[R] Numbers that look equal, should be equal, but if() doesn't see as equal (repost with code included)

Paul Lemmens P.Lemmens at nici.kun.nl
Wed May 28 08:33:33 CEST 2003


Hi!

Apologies for sending the mail without any code. Apparently somewhere along 
the way the .R attachments got filtered out. I have included the code below 
as clean as possible. My original mail is below the code.

Thank you again for your time.
regards,
Paul

vincentize <- function(data, bins)
{
	if ( length(data) < 2 )
	{
		stop("The data is really short. Is that ok?");
	}

	if ( bins < 2 )
	{
		stop("A number of bins smaller than 2 just really isn't useful");
	}

	if ( bins > length(data) )
	{
		stop("This is really unusual, although perhaps possible.
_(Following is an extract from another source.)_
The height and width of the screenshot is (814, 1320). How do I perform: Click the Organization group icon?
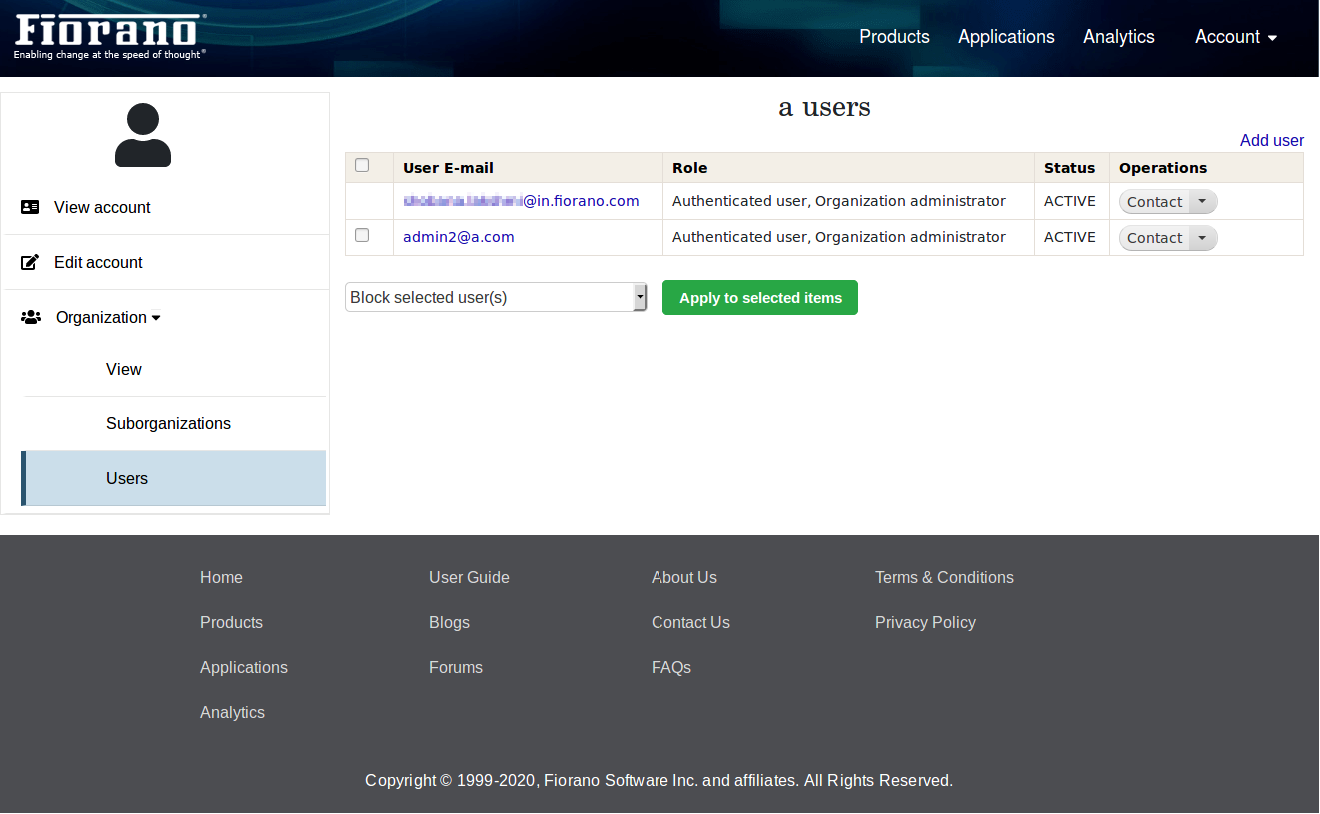pyautogui.click(x=31, y=317)
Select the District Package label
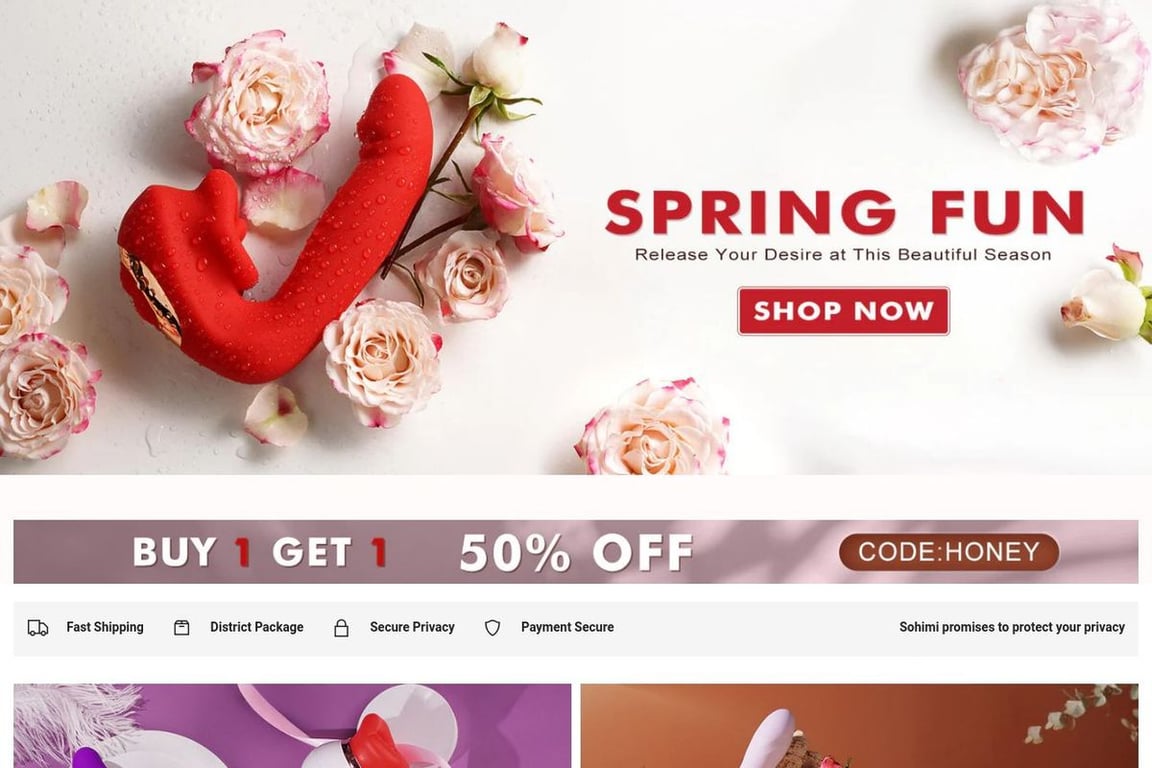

If your eally 
know what you're doing, maybe you should disable this check!?.");
	}
	
	ret <- c();
	for ( i in 1:length(data))
	{
		rt <- data[i];
		b <- 0;
		while ( b < bins )
		{
			ret <- c(ret, rt);
			b <- b+1;
		}
	}

	ret;
}


binify <- function(data, bins, n)
{
	if ( bins < 2 )
	{
		stop("Number of bins is smaller than 2. Nothing to split, exiting.");
	}

	if ( length(data) < 2 )
	{
		stop("The length of the data is really short. Is that ok?");
	}

	if ( bins * n != length(data) )
	{
		stop("Cannot construct bins of equal length.");
	}

	t(array(data, c(n,bins)));
}

mean.bins <- function(data)
{
	# For the vincentizing procedures in vincentize() and binify(),
 	# it made sense to check the data array/vector/matrix. Here,
	# we now just need to check that data is a matrix.
	if ( !is.matrix(data) )
	{
		stop("The data is not in matrix form.");
	}

	means <- c();
	bins <- dim(data)[1];
	for (i in 1:bins)
	{
		means <- c(means, mean(data[i,]));
	}

	# return a vector of means.
	means;
}

bins.factor <- function(data, bins)
{
	if ( !is.data.frame(data) )
	{
		stop("data is not a data frame.");
	}

	source('Ratcliff.r', local=TRUE);
	subject.bin.means <- c();

	attach(data);
	l <- levels(Cond);
	for ( i in 1:length(l) )
	{
		cat("Calculating bins for factor level ", l[i], ".\n", sep="");
		flush.console();

		data <- RT[Cond == l[i]];
		data <- sort(data);

		n <- length(data);
		data.vincent <- vincentize(data,bins);
		data.vincent.bins <- binify(data.vincent, bins, n);
		bin.means <- mean.bins(data.vincent.bins);

		# FAILING TEST.
		mean.orig <- mean(data);
		mean.b <- mean(bin.means);
		if ( mean.b != mean.orig )
		{
			#cat("mean.b\n", str(mean.b), "mean.orig\n", str(mean.orig)); 
flush.console;
			detach(data);
			stop("Something went wrong calculating the bins: means do not equal.");
		}		
		subject.bin.means <- c(subject.bin.means, bin.means);
	}
	detach(data);

	if ( !length(subject.bin.means) == bins*length(l) )
	{
		stop("Inappropriate number of means calculated.");
	}
	else
	{
		subject.bin.means
	}
}

---------- Forwarded Message ----------
Date: dinsdag 27 mei 2003 14:53 +0200
From: Paul Lemmens <P.Lemmens at nici.kun.nl>
To: r-help at stat.math.ethz.ch
Subject: [R] Numbers that look equal, should be equal, but if() doesn't see 
as equal

Hi!

After a lot of testing and debugging I'm falling silent in figuring out
what goes wrong in the following.

I'm implementing the Vincentizing procedure that Ratcliff (1979) described.
It's about calculating RT bins for any distribution of RT data. It boils
down to rank ordering your data, replicating each data point as many times
as you need bins and then splitting up the resulting distribution in equal
bins.

The code that I've written is attached (and not included because it is
considerable in length due to many comments). Ratcliff.r contains some
basic functions and distribution.bins.r contains the problematic function
bins.factor() (problem area marked with 'FAILING TEST'). The final attached
file is the mock up distribution I made.

The failing test is the check if the mean of the mean RT's for each bin
equals the mean of the original distribution. These should/are
mathematically equivalent. Sometimes, however, the test fails. With the
attached distribution most notably for 4, 7, 8, 9, and 13 bins. Since the
means are mathematically equivalent IMHO it should not be an issue of this
particular distribution. As a matter of fact, I also have tested some
rnorm() distributions and my function also fails on those (albeit a little
less often than with foobar.txt).

Problem description: if one calculates the bins or bin means by hand, the
mean of the bin means is visually the same as the overall mean, even with
options(digits=20), but *still* the test fails.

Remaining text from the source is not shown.